A poco più di trent’anni dall’entrata in vigore del nuovo codice di procedura penale, troppi, secondo una folta dottrina, i tradimenti al testo legislativo attuati a opera della giurisprudenza.
E tutto questo ha luogo proprio nell’ambito del processo penale, il quale rappresenta il settore del diritto nel quale maggiormente si proiettano gli indirizzi di fondo dell’ordinamento costituzionale per quanto riguarda la disciplina dei rapporti tra Stato e cittadino, tra autorità e libertà, tra tutela dei diritti individuali ed esigenze di repressione.
Fra gli indirizzi di fondo del nostro sistema è invero d’obbligo annoverare il carattere di extrema ratio che la misura cautelare in carcere riveste.
Essa, di natura eccezionale, più di ogni altra foriera di una successiva condanna, può infatti essere disposta solo quando, in presenza di gravi indizi di colpevolezza, ogni altra misura coercitiva o interdittiva, anche se applicate cumulativamente, risulti insufficente e inadeguata.
Nel nostro Paese, il cui sistema carcerario è peraltro in evidente sofferenza a causa del sovraffollamento della popolazione detenuta, sembrerebbe invece ormai un automatismo, uno strumento accessorio e conseguente al compimento di taluni reati.
Troppe misure, stando anche ai dati statistici, risultano infatti disposte anche in circostanze in cui non risulti un bisogno effettivo di ingresso in carcere e in cui, in particolare, altre soluzioni parrebbero invero più pratiche e decisive.
L’istituto della cauzione, dunque, potrebbe svolgere un importantissimo ruolo risolutivo dei problemi sopra indicati, utile a ridurre il numero di detenuti, a diminuire i casi di detenzione preventiva cui non segua una condanna, a garantire che gli accusati non si sottraggano, sebbene in stato di libertà, ai procedimenti penali che li attendono, con il rischio, se lo facessero, di perdere le ingenti somme “investite” per il rilascio in attesa di giudizio.
Si tratta di uno strumento illuminato, che ben risponderebbe, anche in Italia come già avviene in numerosi altri Stati, a esigenze etiche e pratiche al contempo.
Inoltre, alla determinazione del valore della cauzione generalmente si accompagna l’individuazione di limiti spaziali, il ritiro dei documenti utili a spostamenti ed espatrio, il prelievo di dna e impronte digitali, nonchè la definizione di prescrizioni relative al contatto con testimoni e persone offese.
In Italia la sua previsione verrebbe dunque a costituire, in concreto, una mera evoluzione delle misure cautelari già previste.
Queste verrebbero invero integrate da una nuova, ulteriore e stringente garanzia.

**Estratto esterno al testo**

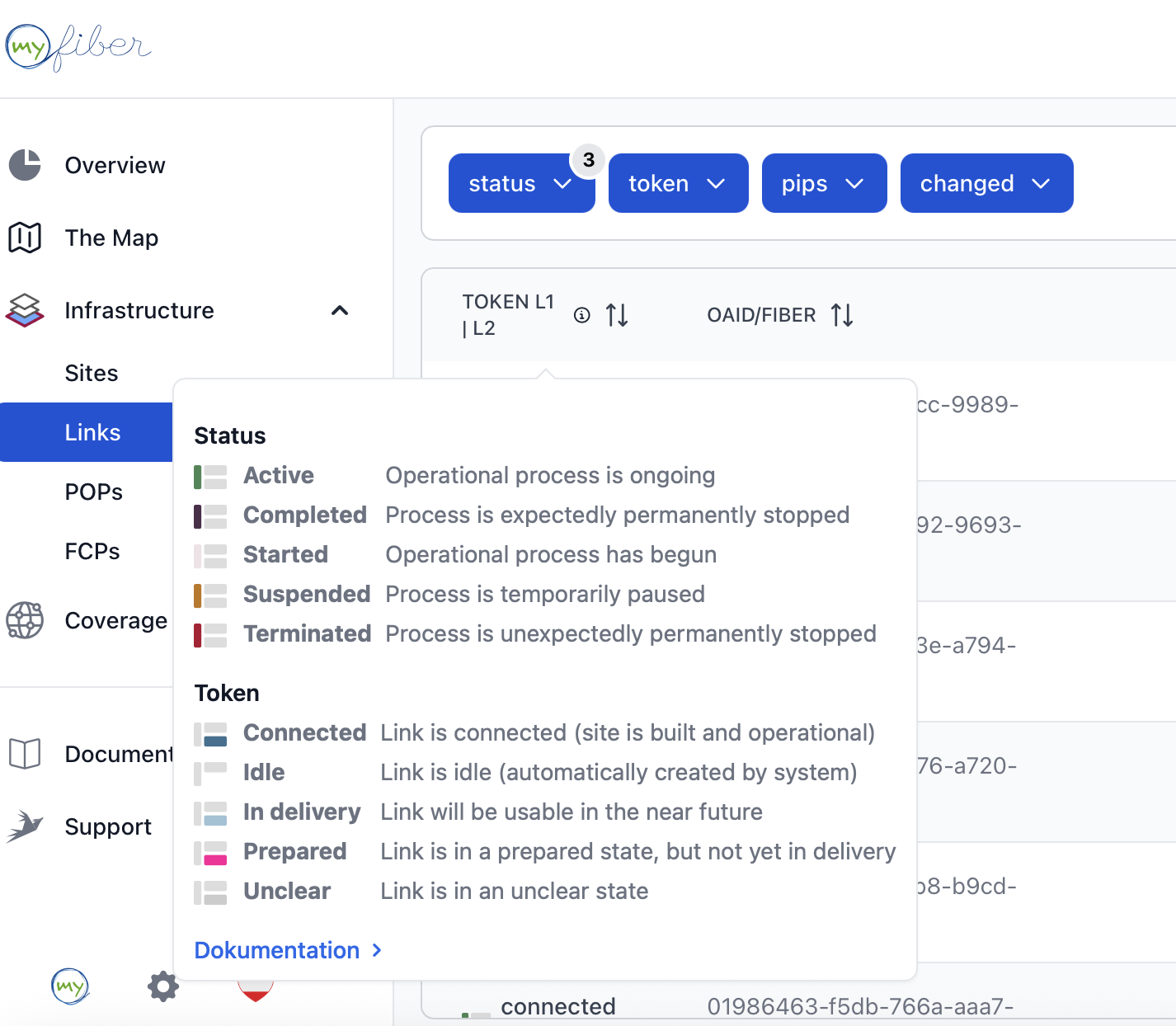Select POPs in the sidebar
Screen dimensions: 1176x1026
(x=94, y=492)
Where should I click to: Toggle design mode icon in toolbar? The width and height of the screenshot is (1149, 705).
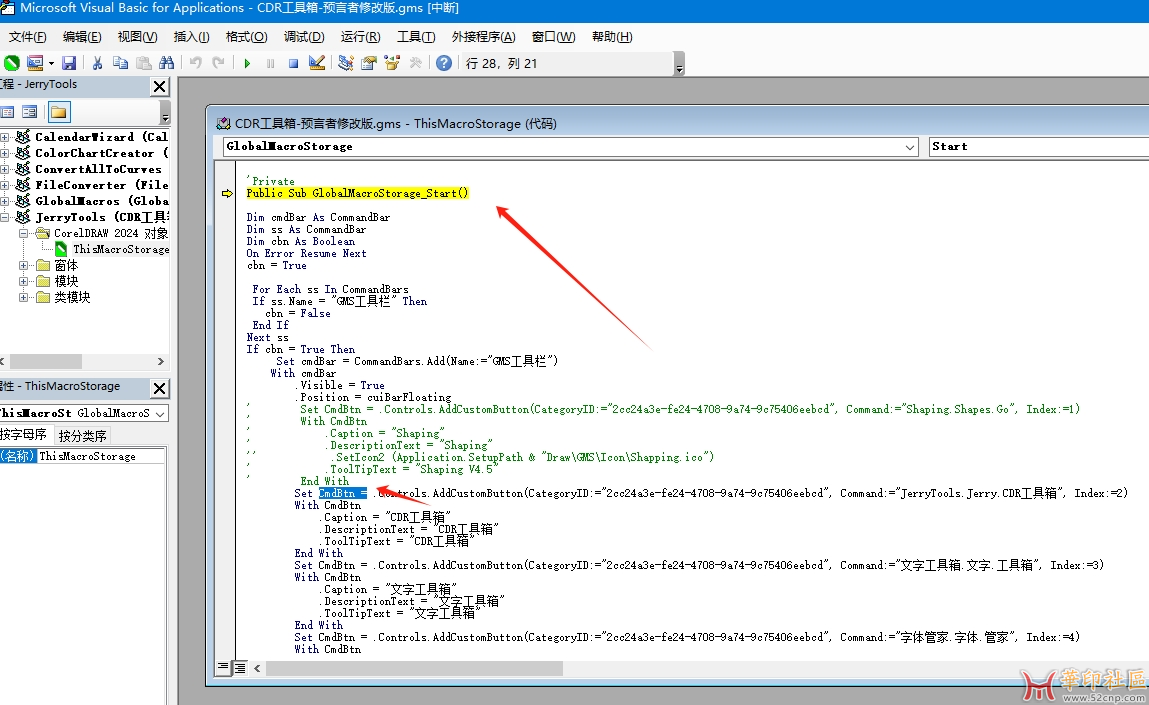[317, 64]
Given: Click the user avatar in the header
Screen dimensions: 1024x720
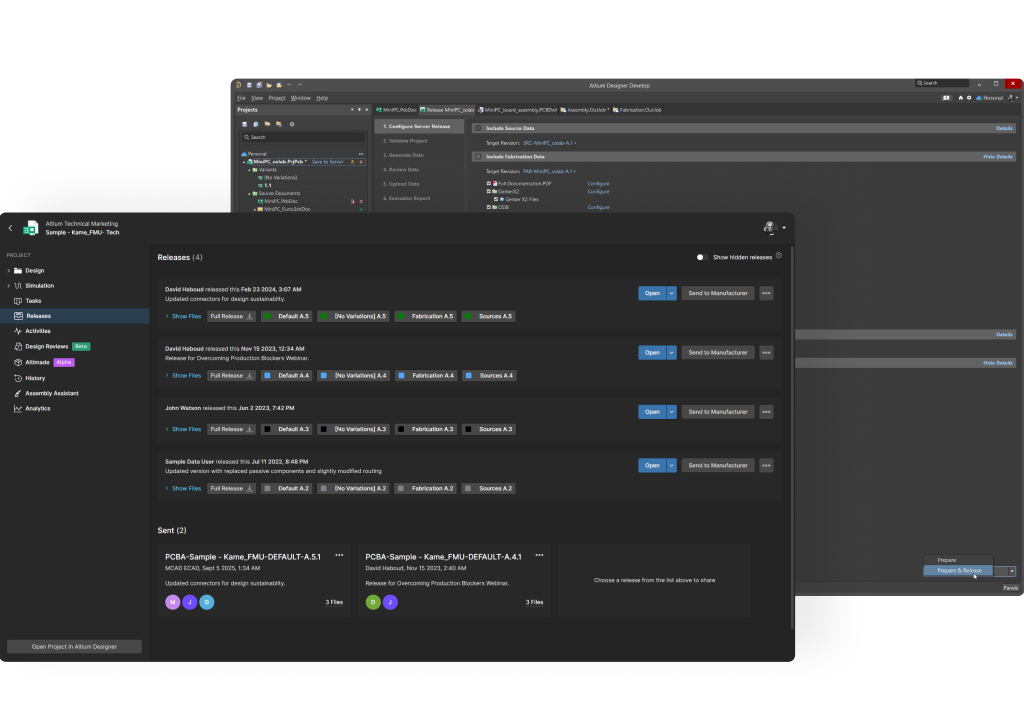Looking at the screenshot, I should pos(770,228).
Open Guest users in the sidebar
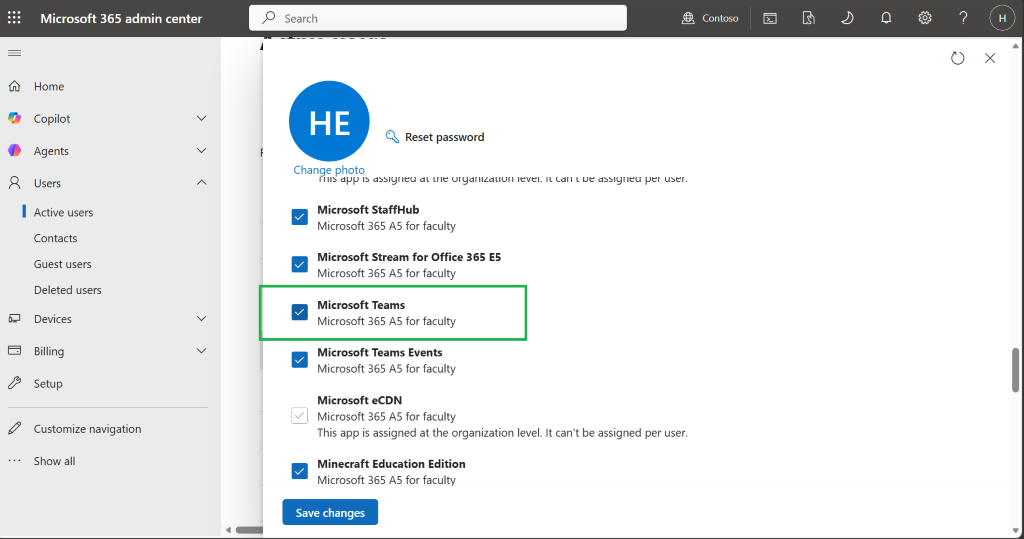Viewport: 1024px width, 539px height. pos(63,264)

La violazione di tali condizioni, peraltro, comporterebbe un aggravio delle condizioni dell’accusato, ossia la regressione di quest’ultimo allo stato di custodia fino al processo nonchè, congiuntamente, il pagamento del valore della cauzione stessa.
L’assenza di una simile previsione deve dunque ritenersi un vero e proprio deficit del nostro sistema, una lacuna a cui bisogna al più presto supplire proseguendo lungo il già avviato percorso di riforma che il nostro ordinamento, definitivamente, necessita.